Plus de 95 mille filles qui sont sur le banc de l’école n’ont pas accès aux serviettes hygiéniques. Au Burundi, ce manque d’accès aux serviettes hygiéniques est l’une des principales causes d’abandon scolaire chez les filles, selon une étude de l’Unicef.
L’absence d’information sur ce sujet est aussi un grand problème. Elles ne savent pas quand, comment et pourquoi elles ont leurs menstruations, Comment faut-il se comporter dès ce changement dans leur vie. Ce qui favorise d’ailleurs les grossesses en milieu scolaire.
Il faut que tous les acteurs de développement du pays soient conscients que la scolarisation de la fille est très importante car les études ont montré que si, au moins dans chaque ménage, il y a une fille qui parvient à finir ses études, elle peut sauver toute la famille. Ce qui n’est pas évident pour un garçon. C’est rare qu’un homme s’intéresse à revenir chez ses parents pour constater leurs conditions de vie.
Donc l’éducation des filles est très importante et incontournable pour le développement d’un pays.
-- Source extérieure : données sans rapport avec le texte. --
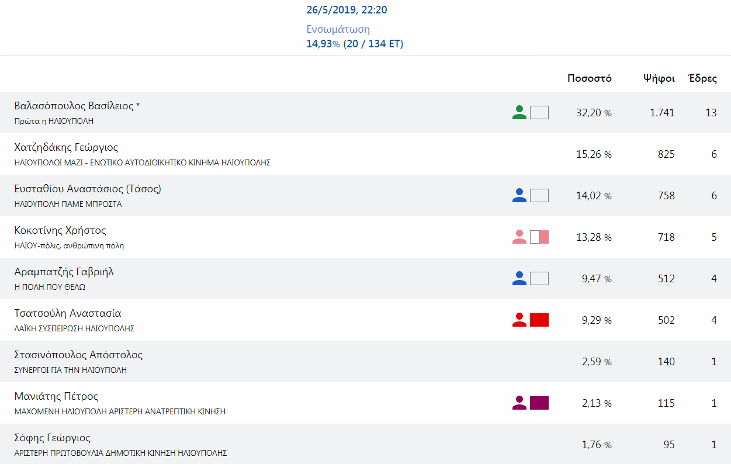Click blue person icon for Αραμπατζής Γαβριήλ
This screenshot has width=731, height=464.
coord(519,278)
Les organisations comme Sacode fabriquent depuis longtemps des serviettes réutilisables. Pourquoi s’observe-t-il encore des filles qui n’ont pas accès aux serviettes ?
C’est l’appui financier qui manque. Certes nous sommes là pour aider ces filles et nous travaillons. Mais il manque un soutien financier pour pouvoir distribuer les serviettes à un grand nombre possible.
Les organisations que vous voyez souvent octroyer des kits de serviettes aux filles démunies, c’est nous qui les fabriquons. Ils nous donnent des moyens pour le faire. Mais il faut que d’autres organisations s’y mettent, nous donnent l’appui financier.
Nous ne sommes pas capables de mobiliser autant d’employés et d’acheter les matières premières pour fabriquer les serviettes hygiéniques à distribuer gratuitement.
Il y a quand même des organisations qui sont en train de s’activer pour offrir des serviettes hygiéniques aux filles en milieu scolaire. Elles ont compris que c’est un objet indispensable pour garder les filles sur le banc de l’école. En outre, elles ne peuvent pas prêcher « l’éducation pour tous » sans prendre en considération les besoins spécifiques des filles.
Qu’est-ce qui devrait être fait pour offrir à toutes les filles l’accès aux serviettes hygiéniques ?
C’est une question que j’aime beaucoup. Il faut, avant tout, supprimer ou revoir la taxe sur les serviettes hygiéniques pour qu’ils coûtent moins cher. C’est ridicule de voir que les serviettes importées sont taxées comme un produit de luxe. Ce n’est pas du tout un luxe. C’est un produit de besoin primaire, et partant incontournable dans la vie de toute fille et femme.
Si l’Etat ne peut pas détaxer complétement les serviettes, il faut au moins diminuer la taxe. La serviette importée qui coûte aujourd’hui 3.000 BIF coûterait la moitié ou moins.
Il faut qu’à chaque rentrée scolaire, à l’instar du matériel scolaire aux élèves démunis, l’on distribue, en même temps, aux filles le kit de serviettes hygiéniques pour les 9 mois scolaires.
Une organisation qui distribue le matériel scolaire sans les serviettes ne fait rien pour les filles. Cela devrait être automatique. A défaut de serviettes importées, une serviette lavable, que Sacode fabrique, de 10 mille BIF peut durer toute une année.
Le tabou autour des menstruations ne constitue-t-il pas aussi un défi ?
Il y a quand-même une avancée sur ce point. Les menstruations ne sont plus un sujet tabou dans certains milieux ruraux. Les gens ont compris que parler des menstruations n’est pas une dépravation de la culture. C’est très important!
Aujourd’hui, les femmes et filles qui n’ont pas les moyens de s’offrir des serviettes hygiéniques, qui souffrent d’infections et autres, osent et savent où aller demander de l’aide.
Jadis, l’on disait qu’une fille qui a ses règles ne peut pas s’approcher des vaches, ne peut pas boire du lait, etc. Elle était considérée comme impure, sale. Aujourd’hui, ce n’est plus le cas. Du moins là où j’ai observé, dans les huit provinces où Sacode opère. Il y a une légère évolution car les religieux et les leaders communautaires sont fortement impliqués dans les sensibilisations.